### To do
Among the entries below, find the lines with the word "will" and copy them.

Dataset entries:
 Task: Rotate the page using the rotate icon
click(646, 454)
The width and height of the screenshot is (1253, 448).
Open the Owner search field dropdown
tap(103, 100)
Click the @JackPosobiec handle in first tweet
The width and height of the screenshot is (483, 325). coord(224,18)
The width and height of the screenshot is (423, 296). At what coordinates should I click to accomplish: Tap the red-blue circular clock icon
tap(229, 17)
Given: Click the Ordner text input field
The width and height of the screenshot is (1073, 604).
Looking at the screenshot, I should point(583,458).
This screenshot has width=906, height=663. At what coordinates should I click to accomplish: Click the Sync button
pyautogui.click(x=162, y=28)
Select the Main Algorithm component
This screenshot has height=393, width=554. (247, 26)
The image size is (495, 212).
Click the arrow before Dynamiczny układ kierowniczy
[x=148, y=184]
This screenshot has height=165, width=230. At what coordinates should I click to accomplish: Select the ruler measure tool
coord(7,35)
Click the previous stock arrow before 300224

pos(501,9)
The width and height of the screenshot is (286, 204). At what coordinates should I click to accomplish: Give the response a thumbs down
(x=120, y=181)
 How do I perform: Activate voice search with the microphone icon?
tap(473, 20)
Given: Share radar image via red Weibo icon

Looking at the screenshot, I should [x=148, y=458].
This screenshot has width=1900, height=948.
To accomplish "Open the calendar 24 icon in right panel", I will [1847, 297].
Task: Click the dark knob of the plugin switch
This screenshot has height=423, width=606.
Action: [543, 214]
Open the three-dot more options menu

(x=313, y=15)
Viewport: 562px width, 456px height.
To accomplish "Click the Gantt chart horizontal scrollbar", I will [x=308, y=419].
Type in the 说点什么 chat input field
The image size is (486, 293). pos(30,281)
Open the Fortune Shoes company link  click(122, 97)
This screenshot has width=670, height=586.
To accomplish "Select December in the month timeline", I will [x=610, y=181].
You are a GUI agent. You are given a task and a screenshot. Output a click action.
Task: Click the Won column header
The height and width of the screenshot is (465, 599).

### Output of the exercise
To accomplish "Open the calendar 24 icon in right panel", I will [1847, 297].
To accomplish "Click the Gantt chart horizontal scrollbar", I will [x=308, y=419].
To accomplish "Select December in the month timeline", I will [x=610, y=181].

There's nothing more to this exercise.